■ **TASK BRIEF**
The entries below contain a line with "The width and height of the screenshot is (1568, 718)." and a line with "You are a computer-use agent. The height". Quote exactly those two lines and all lines between them.
==== SUPPLIED INFORMATION
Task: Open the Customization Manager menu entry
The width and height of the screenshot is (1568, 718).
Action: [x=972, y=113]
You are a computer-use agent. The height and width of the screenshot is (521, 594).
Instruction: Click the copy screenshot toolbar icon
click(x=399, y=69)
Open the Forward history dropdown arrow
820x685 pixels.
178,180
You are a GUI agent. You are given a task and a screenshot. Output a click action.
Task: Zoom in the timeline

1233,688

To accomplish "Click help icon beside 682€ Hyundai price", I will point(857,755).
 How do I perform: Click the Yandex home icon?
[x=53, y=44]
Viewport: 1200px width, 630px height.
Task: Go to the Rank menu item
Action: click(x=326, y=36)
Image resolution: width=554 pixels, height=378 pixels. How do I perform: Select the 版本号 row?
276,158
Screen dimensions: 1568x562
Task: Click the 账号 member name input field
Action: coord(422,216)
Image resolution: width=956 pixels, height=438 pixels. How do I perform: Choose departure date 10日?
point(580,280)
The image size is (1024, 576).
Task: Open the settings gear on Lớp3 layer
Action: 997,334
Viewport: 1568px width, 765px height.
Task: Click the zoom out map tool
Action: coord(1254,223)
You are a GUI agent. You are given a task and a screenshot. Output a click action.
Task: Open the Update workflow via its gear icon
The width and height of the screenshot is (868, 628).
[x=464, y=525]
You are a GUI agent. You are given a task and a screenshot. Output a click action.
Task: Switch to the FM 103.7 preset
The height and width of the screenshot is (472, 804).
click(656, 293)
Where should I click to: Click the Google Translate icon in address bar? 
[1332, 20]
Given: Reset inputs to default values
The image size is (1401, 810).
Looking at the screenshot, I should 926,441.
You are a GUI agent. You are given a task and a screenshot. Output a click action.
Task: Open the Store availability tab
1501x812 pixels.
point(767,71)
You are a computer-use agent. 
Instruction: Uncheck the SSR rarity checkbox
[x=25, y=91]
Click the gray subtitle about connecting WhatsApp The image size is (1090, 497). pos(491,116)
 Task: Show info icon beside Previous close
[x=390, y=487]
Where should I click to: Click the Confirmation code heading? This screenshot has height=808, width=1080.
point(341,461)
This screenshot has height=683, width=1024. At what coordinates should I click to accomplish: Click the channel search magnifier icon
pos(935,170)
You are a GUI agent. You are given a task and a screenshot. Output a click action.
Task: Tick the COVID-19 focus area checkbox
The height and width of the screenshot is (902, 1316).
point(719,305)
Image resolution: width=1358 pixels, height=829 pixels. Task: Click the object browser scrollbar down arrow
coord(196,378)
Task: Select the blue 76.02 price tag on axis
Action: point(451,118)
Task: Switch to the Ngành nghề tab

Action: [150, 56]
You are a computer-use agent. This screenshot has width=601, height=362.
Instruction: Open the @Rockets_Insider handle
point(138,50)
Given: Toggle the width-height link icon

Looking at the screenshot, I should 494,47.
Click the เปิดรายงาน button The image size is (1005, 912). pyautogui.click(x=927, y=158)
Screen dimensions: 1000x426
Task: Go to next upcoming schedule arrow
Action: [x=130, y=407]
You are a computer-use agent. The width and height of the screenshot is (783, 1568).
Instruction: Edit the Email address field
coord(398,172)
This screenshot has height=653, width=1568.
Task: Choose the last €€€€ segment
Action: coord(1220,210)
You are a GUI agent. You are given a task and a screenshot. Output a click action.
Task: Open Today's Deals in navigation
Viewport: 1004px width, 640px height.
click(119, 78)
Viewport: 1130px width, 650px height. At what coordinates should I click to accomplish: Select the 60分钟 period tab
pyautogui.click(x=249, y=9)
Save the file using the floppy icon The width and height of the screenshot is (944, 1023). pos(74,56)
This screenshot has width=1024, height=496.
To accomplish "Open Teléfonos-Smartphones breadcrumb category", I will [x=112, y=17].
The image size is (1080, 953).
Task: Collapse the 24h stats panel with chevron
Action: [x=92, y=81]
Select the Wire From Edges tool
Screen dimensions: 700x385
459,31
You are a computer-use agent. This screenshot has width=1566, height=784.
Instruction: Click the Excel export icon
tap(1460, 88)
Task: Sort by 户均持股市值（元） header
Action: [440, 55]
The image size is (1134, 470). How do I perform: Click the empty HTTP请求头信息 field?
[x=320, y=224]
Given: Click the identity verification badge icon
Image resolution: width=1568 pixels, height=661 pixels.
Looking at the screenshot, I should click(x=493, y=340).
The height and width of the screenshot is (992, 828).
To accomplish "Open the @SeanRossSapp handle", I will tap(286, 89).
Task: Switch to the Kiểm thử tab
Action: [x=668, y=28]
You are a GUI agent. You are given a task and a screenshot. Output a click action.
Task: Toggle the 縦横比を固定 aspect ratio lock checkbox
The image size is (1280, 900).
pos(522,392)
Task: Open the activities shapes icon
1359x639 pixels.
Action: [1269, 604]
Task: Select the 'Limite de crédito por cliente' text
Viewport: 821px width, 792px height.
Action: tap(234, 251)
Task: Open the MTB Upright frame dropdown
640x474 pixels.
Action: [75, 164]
========
■ **SOLVED EXERCISE**
The width and height of the screenshot is (1568, 718).
Action: [x=972, y=113]
You are a computer-use agent. The height and width of the screenshot is (521, 594).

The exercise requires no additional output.